▶ **Exercise brief**
Reproduce everything from the line containing "Where should I" down to the end of the material, substituting "Instruction" for "Task" and leaving all else unchanged. Omit the pictures from the reply.

▶ **The input**
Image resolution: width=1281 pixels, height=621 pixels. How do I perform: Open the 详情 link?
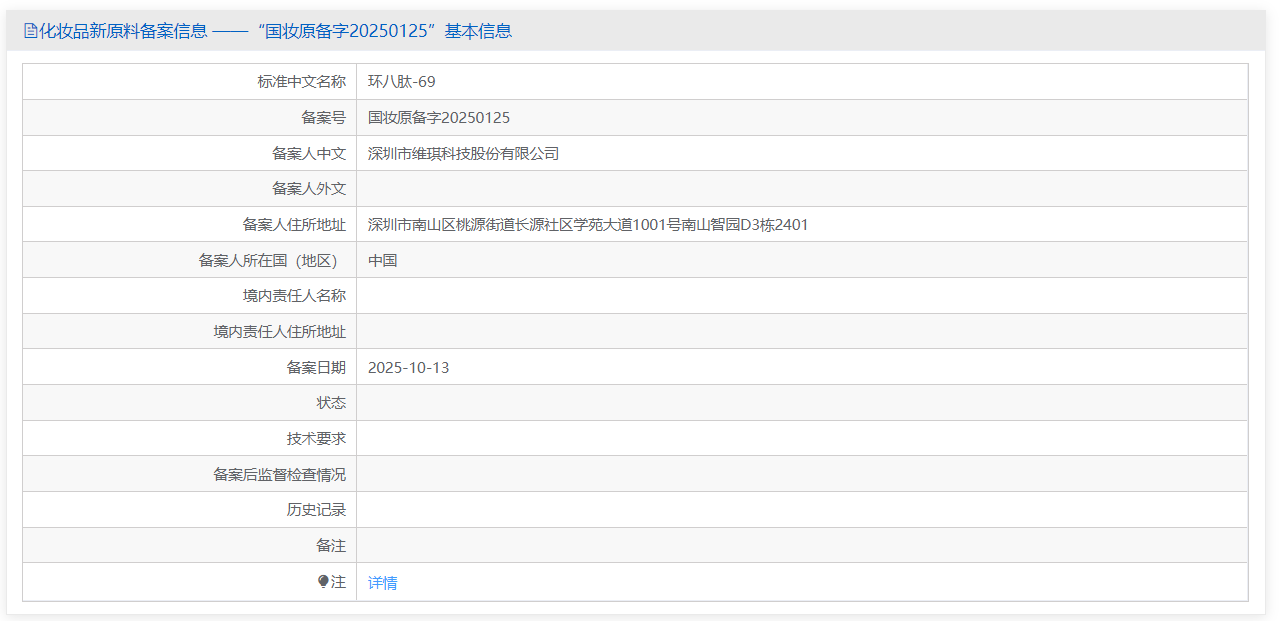point(384,581)
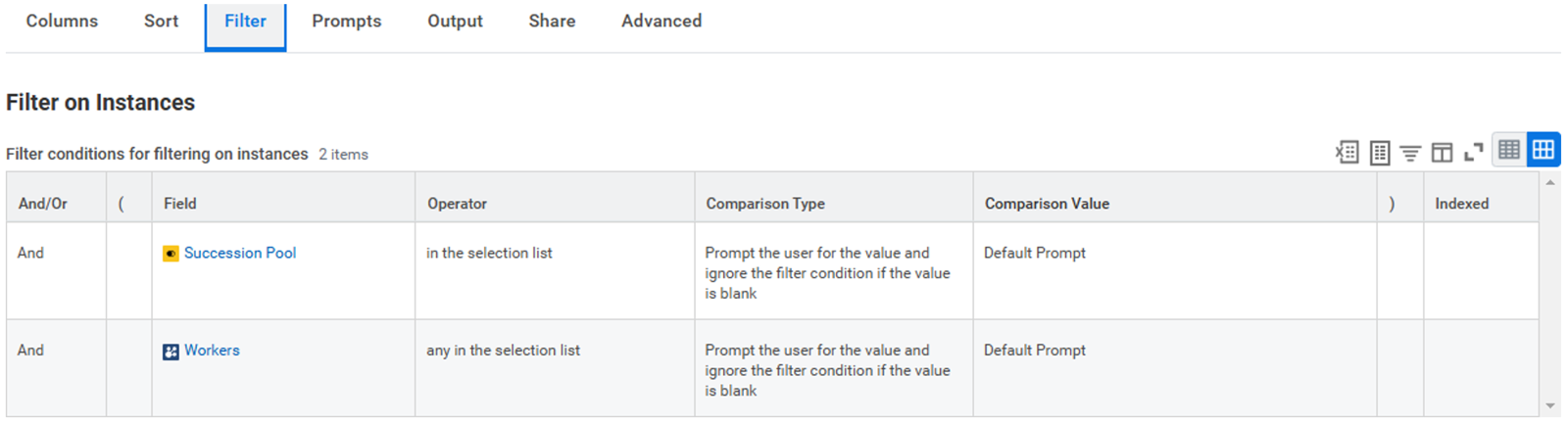Switch to tiled grid view
This screenshot has height=423, width=1568.
1544,150
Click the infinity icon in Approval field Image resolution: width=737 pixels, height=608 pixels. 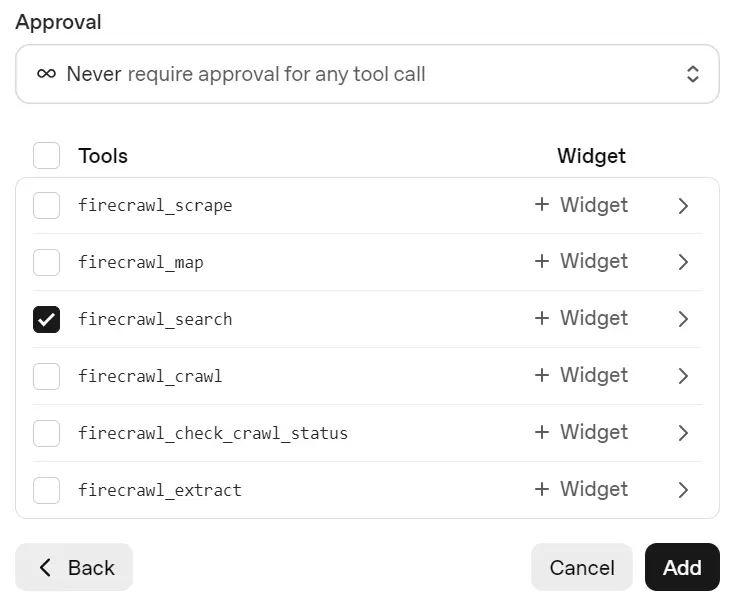tap(46, 74)
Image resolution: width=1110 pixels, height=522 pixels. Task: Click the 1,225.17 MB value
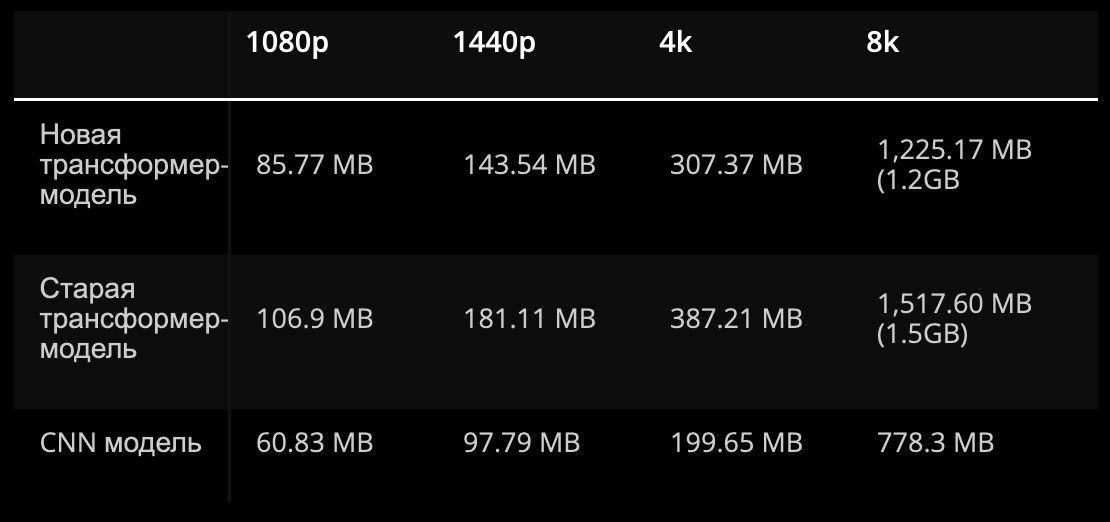click(954, 149)
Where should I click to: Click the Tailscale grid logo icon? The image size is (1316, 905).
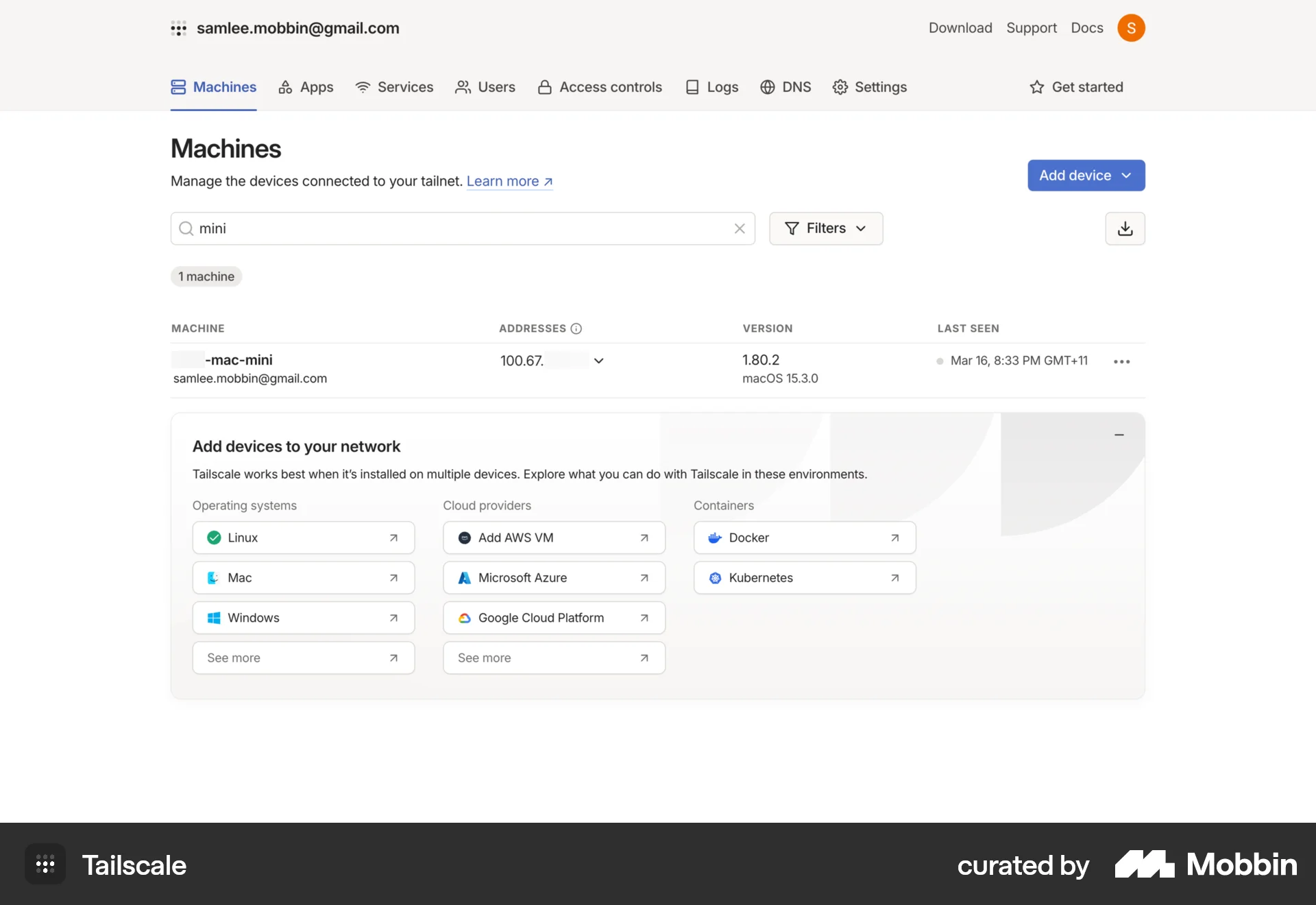click(179, 28)
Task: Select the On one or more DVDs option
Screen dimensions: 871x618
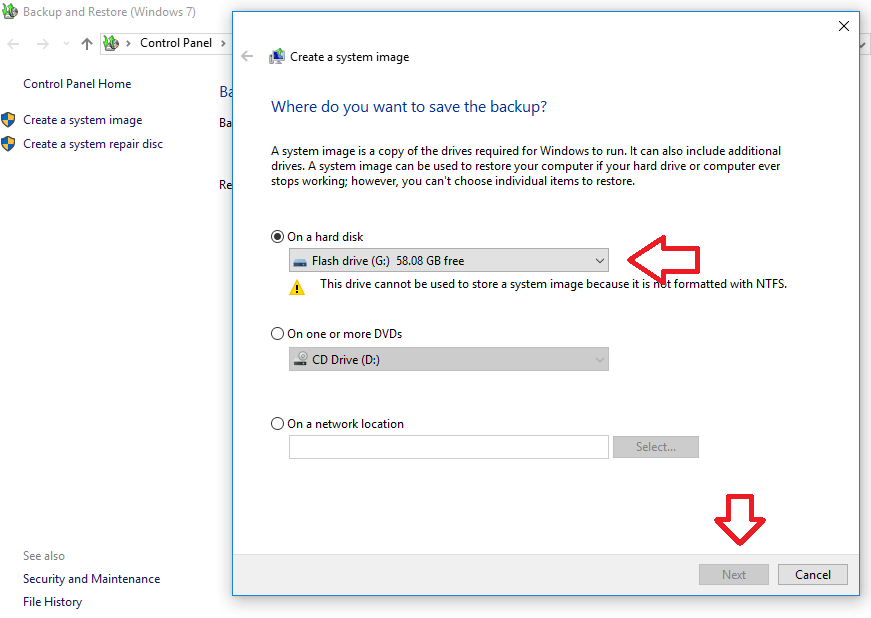Action: 278,334
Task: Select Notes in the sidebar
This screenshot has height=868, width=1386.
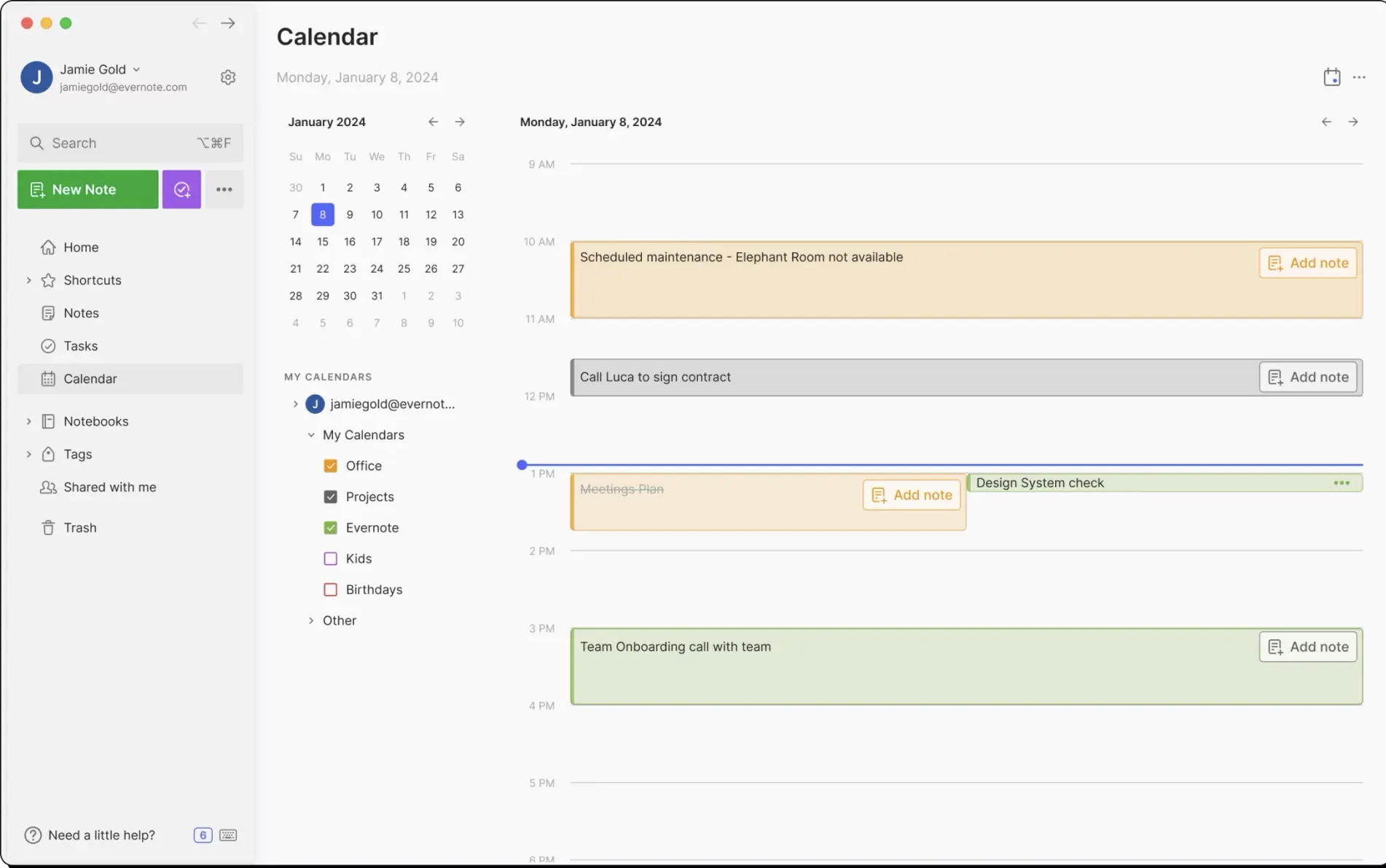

▶ **Reply**
Where should I click to: Click the Tailscale grid logo icon? The image size is (1316, 905).
click(179, 28)
Instruction: Select the On one or more DVDs option
Screen dimensions: 871x618
Action: 278,334
Instruction: Select Notes in the sidebar
This screenshot has height=868, width=1386.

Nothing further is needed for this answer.